I'm a recent new grad to the ER (today was my 7th day) and got my first DKA patient. Here's a quick run down of the story:
Patient brought in by ambulance with DKA secondary to running out of insulin and not eating for 2 days (pt decided to spend the money on meth instead). An insulin drip was ordered.
In our department, we mix our own insulin with 100 units in a 100ml bag of NS. A disagreement arose between nurses in teaching me how to prime the bag.
The old protocol was to mix the insulin in 100ml of NS, and drain the entire bag. Then mix another bag, spike it, and run it. The rationale is insulin sticks to the plastic of the tubing and therefore, the patient does not receive the intended dose of insulin. Coating the tubing with insulin will allow the rest of the insulin to flow through better.

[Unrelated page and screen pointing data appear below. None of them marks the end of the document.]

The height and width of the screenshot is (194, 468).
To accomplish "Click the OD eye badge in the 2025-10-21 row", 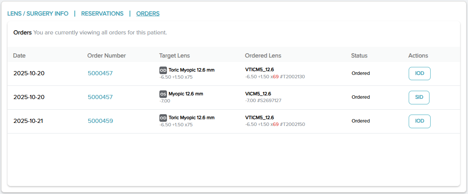I will coord(163,118).
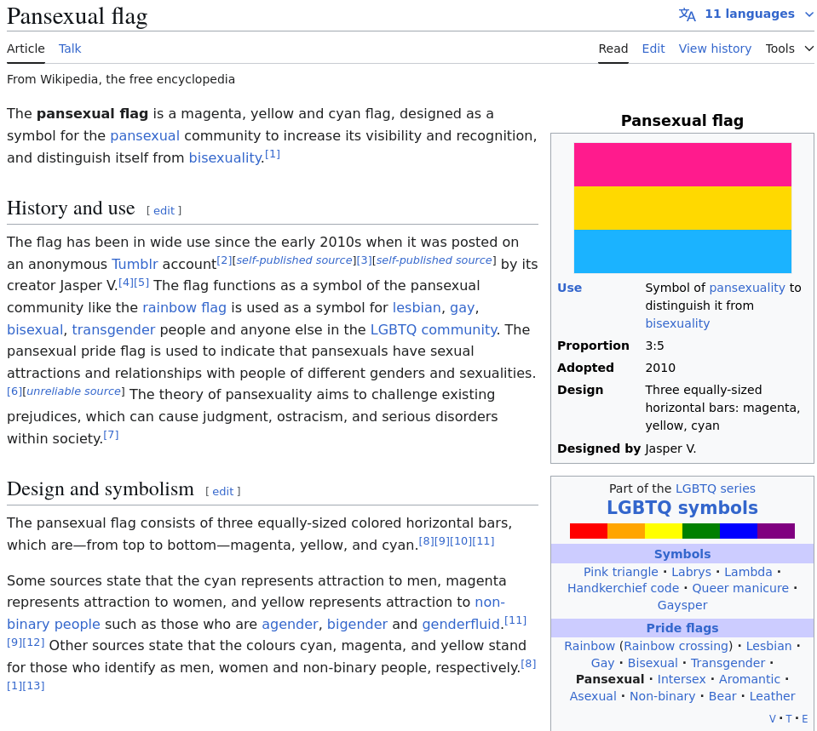Image resolution: width=817 pixels, height=731 pixels.
Task: Select the Edit tab at top
Action: [x=653, y=49]
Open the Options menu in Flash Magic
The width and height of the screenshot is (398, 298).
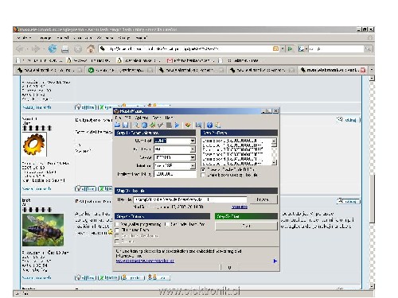(142, 118)
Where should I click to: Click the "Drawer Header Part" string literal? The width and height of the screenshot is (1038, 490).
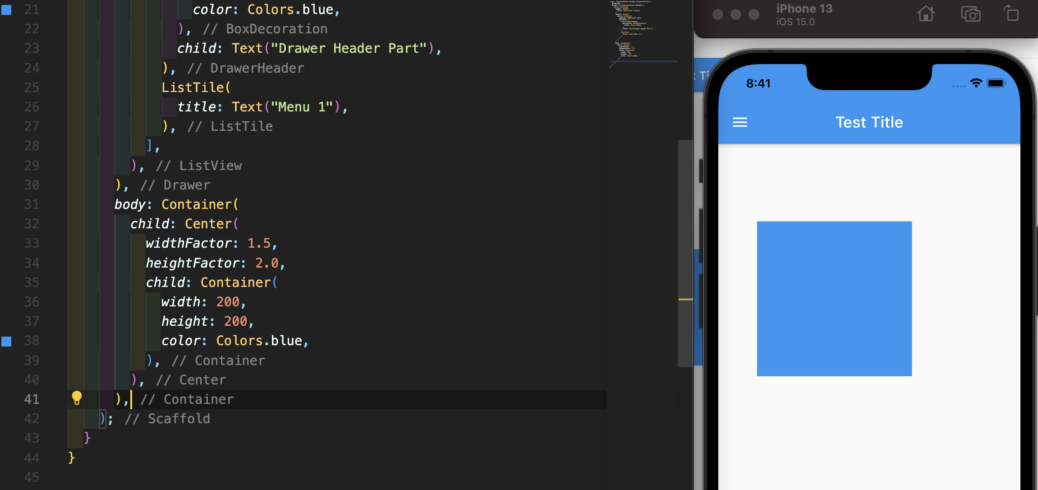(x=349, y=48)
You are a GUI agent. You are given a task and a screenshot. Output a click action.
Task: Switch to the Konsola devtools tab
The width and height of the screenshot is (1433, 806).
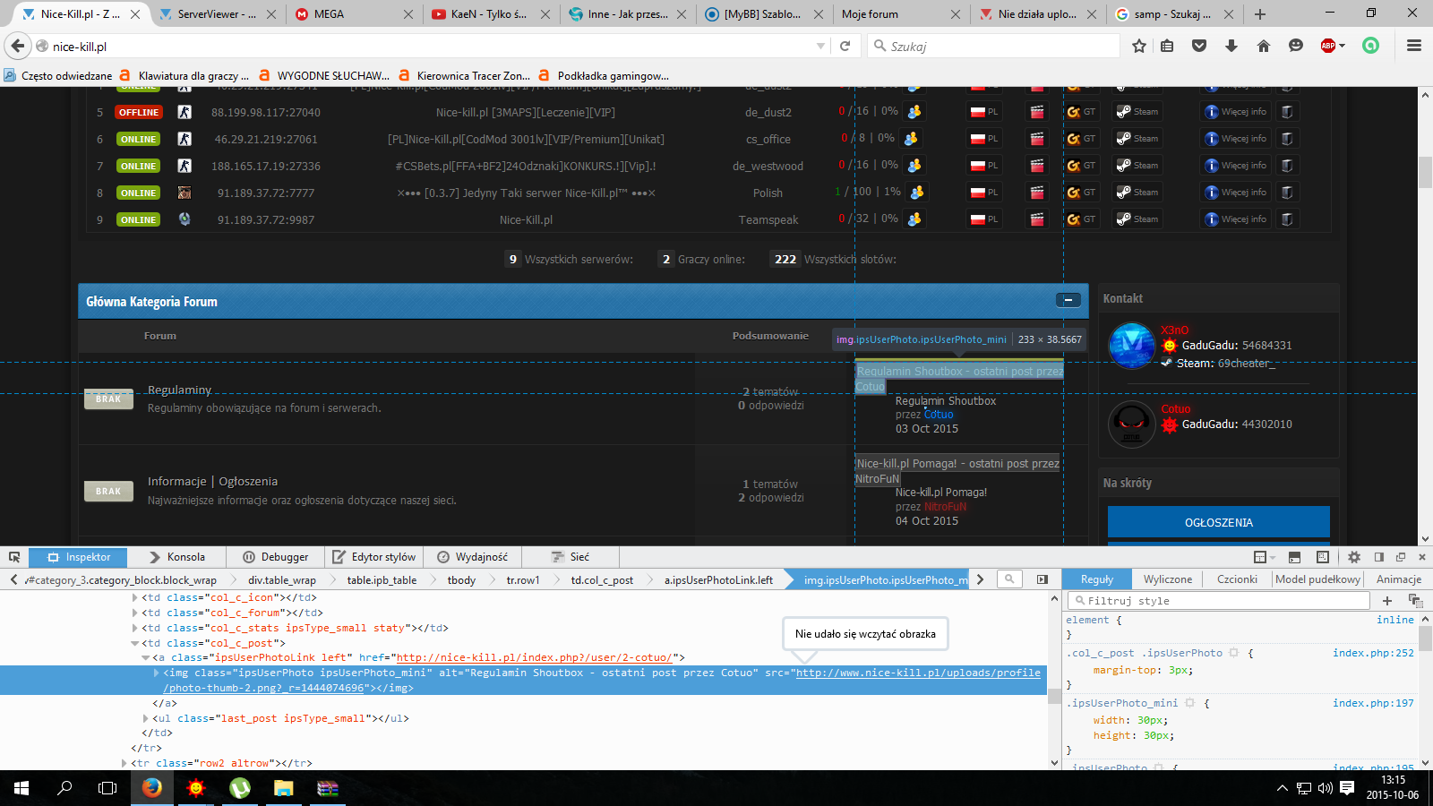pos(176,557)
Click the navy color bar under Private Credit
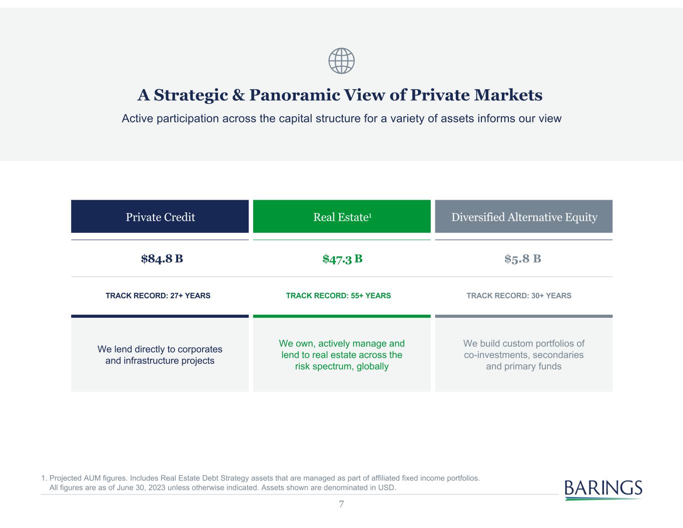 click(160, 316)
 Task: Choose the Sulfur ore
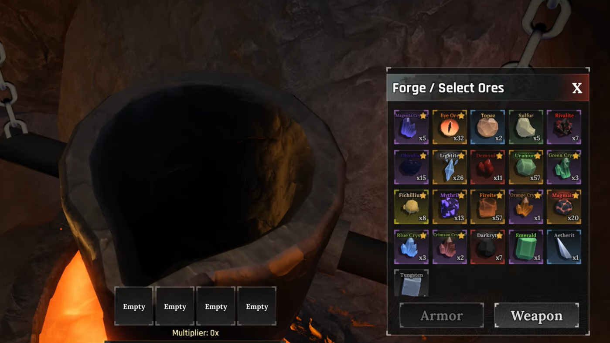(x=526, y=127)
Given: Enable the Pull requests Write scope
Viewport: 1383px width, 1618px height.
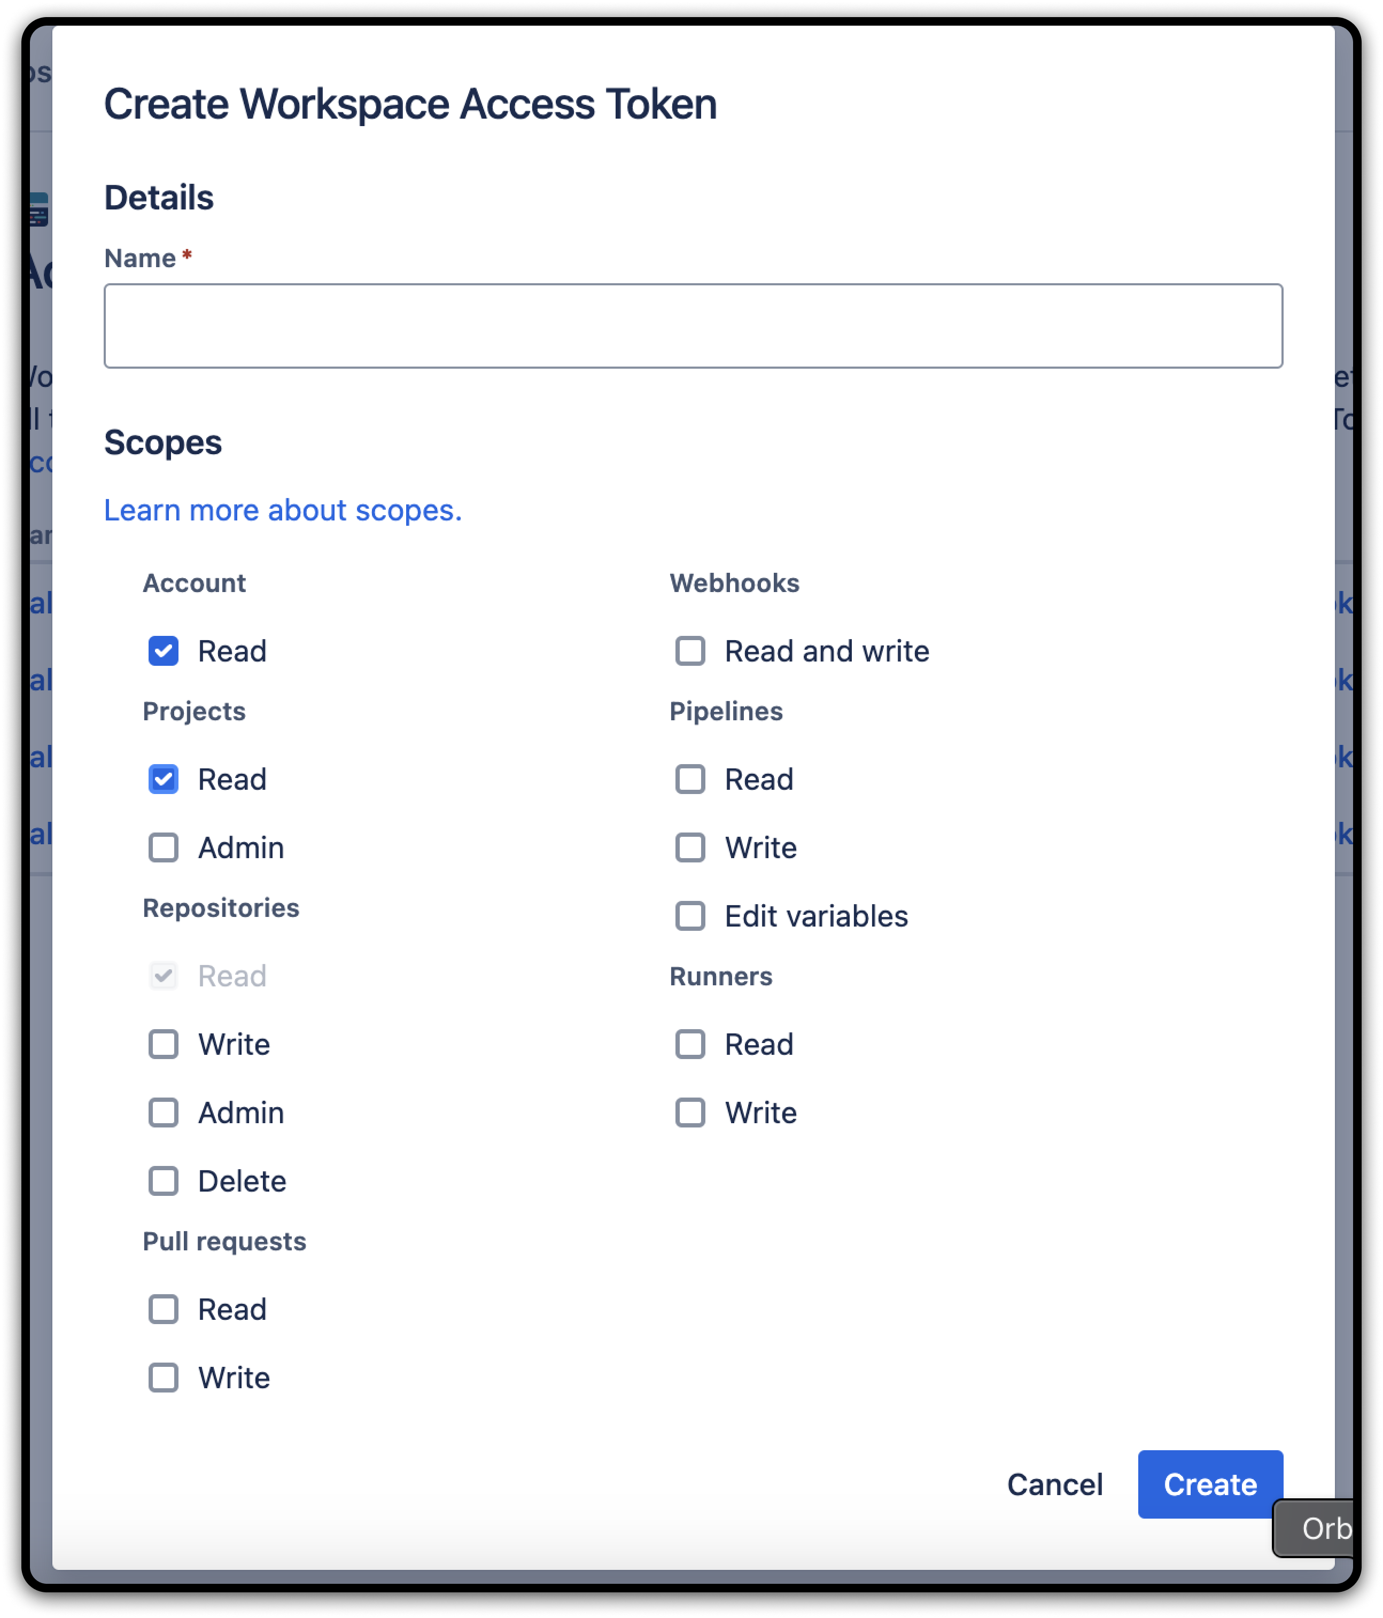Looking at the screenshot, I should pyautogui.click(x=163, y=1378).

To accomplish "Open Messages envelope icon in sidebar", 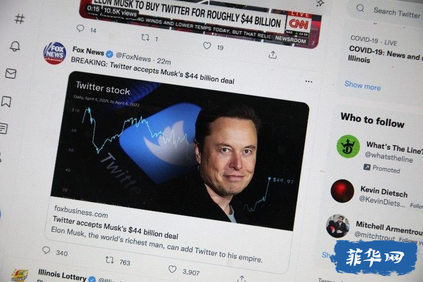I will (11, 74).
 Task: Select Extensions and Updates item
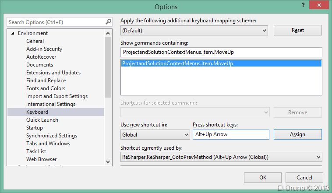53,73
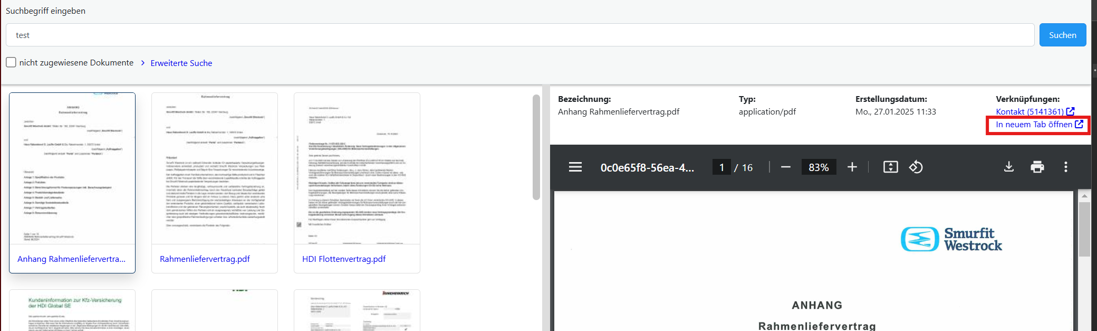This screenshot has height=331, width=1097.
Task: Click the fit to page icon
Action: tap(890, 167)
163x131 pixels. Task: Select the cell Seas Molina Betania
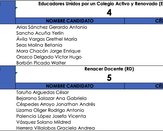click(x=70, y=45)
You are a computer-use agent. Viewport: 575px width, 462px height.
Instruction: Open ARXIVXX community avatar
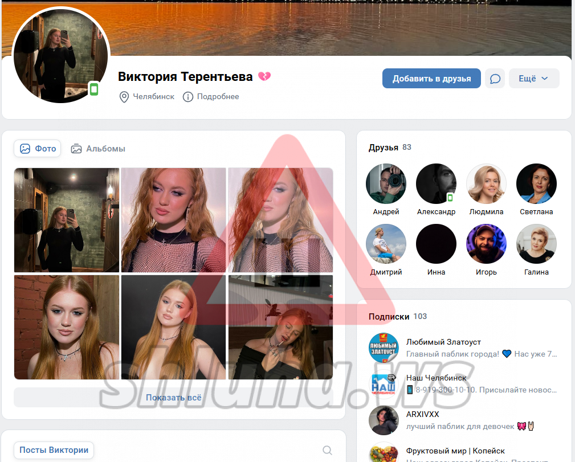pyautogui.click(x=384, y=420)
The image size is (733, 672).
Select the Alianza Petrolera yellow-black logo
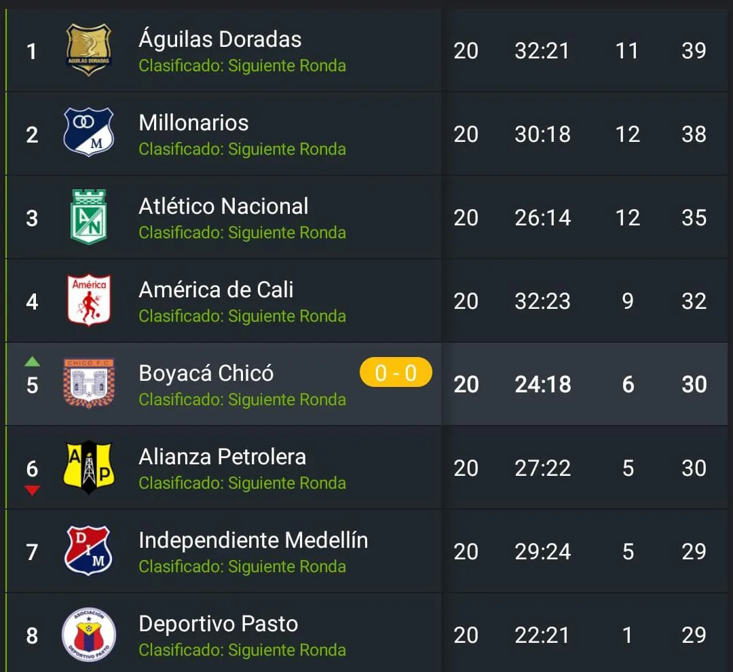pos(89,467)
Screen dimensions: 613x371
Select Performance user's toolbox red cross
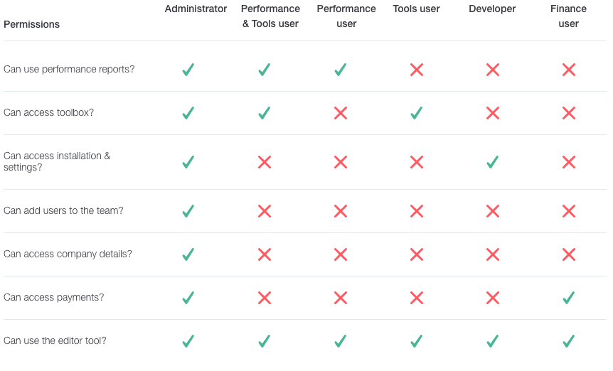[x=341, y=113]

The current protocol is to address wasting insulin and NS. The procedure is to mix the insulin in NS and drain the first 20ml. How do you guys mix it and is there any evidence-based research to substantiate this? I tried searching Pubmed and Google but couldn't find anything. Maybe someone here will have a better idea.
May 28, '10
Wow, I wonder who tweeted this thread as "Scary that RN in ER without sufficient knowledge of DKA is asking on the internet how to manage!" I guess this is the hazing I get as the new grad
Just to be clarify, the purpose of this thread is not address the management of DKA but the technical details of priming an insulin drip and any evidence-based practice or experience surrounding the issue. Sorry if that was unclear.